Apesar da ambiguidade da história, que nunca explicita o que se passou entre Lydia e a jovem que se suicidou, e não é totalmente clara sobre o comportamento da maestro, embora vá deixando indícios de atitudes e práticas menos corretas (ver as estranhas movimentações da sua aparentemente fiel assistente, e a preferência de Lydia pela jovem e talentosa violoncelista russa que chega à orquestra, mesmo que nada de íntimo chegue a acontecer entre as duas, e pareça até que esta estará, pelo seu lado, a manipular a maestro) e até prepotentes, “Tár” tem a grande virtude de ser o primeiro filme que encara com frontalidade a “cultura do cancelamento” e a forma como arruína vidas, desfaz carreiras e compromete reputações.   

Seja ela realmente culpada, ou em parte ou totalmente vítima de uma conspiração, Lydia Tár vê-se alvo de imagens montadas para dar a entender que ela disse coisas chocantes que na verdade foram tiradas do seu contexto real, é julgada e condenada no mundo digital e perseguida na praça pública por matilhas de “ativistas”, transformada numa pária pela família e pelos seus pares, e acaba numa situação humilhante (Lydia não é ajudada pelo facto da sua defesa ser débil, pouco convincente e apresentar brechas, precisamente por ela sempre ter dado a sua posição de supremacia como adquirida e julgado que nada nem ninguém a poderia alguma vez pôr em causa).

[Veja uma conversa com o realizador Todd Field:]

“Tár” é fotografado com um refinamento de publicidade de luxo por Florian Hoffmeister e realizado com rigor geométrico por Todd Field, mas a escrita (também da responsabilidade do realizador) não está à altura do cinema que a concretiza.
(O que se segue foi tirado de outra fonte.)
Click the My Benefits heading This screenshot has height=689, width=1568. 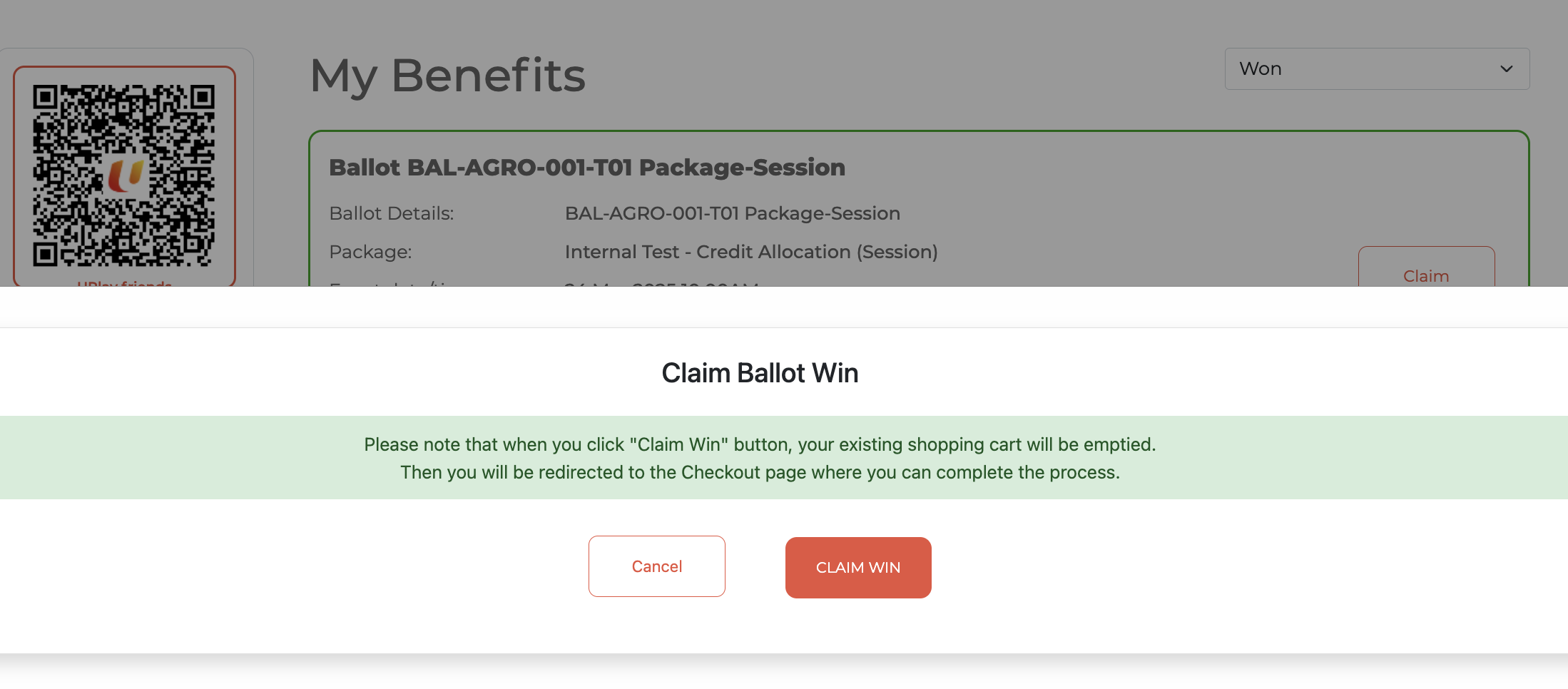447,76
O argumento tem bastante ganga e dispersa-se em várias falsas pistas e situações irrelevantes (os estranhos sons que Lydia ouve, o episódio do ataque na cave do prédio degradado), que não contribuem para o enredo nem para a definição das personagens, acentuam a atmosfera dúbia sem necessidade e atiram a fita, desnecessariamente, para lá das (parece que agora institucionais) duas horas e meia de duração.

[Veja uma cena do filme:]

Já intocável é a magistral interpretação de Cate Blanchett (que voltou a estudar piano, e aprendeu a falar alemão e a reger uma orquestra para fazer o papel), numa Lydia Tár sobredotada, apaixonada pela música e pela sua profissão, e capaz de articular e explicar com eloquência a paixão e o prazer que sente (as sequências de ensaio da orquestra são de uma autenticidade inatacável, bem como as que revelam as políticas, os protocolos de funcionamento interno e as sensibilidades dos seus membros), e que comunga tanto do fogo do arrebatamento como do gelo do calculismo, do génio e do autoritarismo. Os que a rodeiam acabam por a julgar e condenar, mas o filme não o faz, deixando a cada um a sua opinião.

Nomeado para seis Óscares, “Tár” valeu já a Cate Blanchett o Prémio de Melhor Atriz no Festival de Veneza e o Globo de Ouro de Melhor Atriz Dramática, e diz-se à boca cheia que ela já tem no bolso a respetiva estatueta. Se a ganhar, será o trio de prémios perfeito. E mais do que merecido, já que este é um dos melhores, mais complexos e completos papéis da sua carreira.